* [Problem statement]:
Which lines to output? The line containing "The height and" and every line after it in the data below, each copied exactly.

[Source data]
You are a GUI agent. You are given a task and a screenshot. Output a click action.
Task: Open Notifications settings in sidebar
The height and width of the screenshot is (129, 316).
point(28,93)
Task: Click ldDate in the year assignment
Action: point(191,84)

* [Reply]:
The height and width of the screenshot is (129, 316).
point(28,93)
Task: Click ldDate in the year assignment
Action: point(191,84)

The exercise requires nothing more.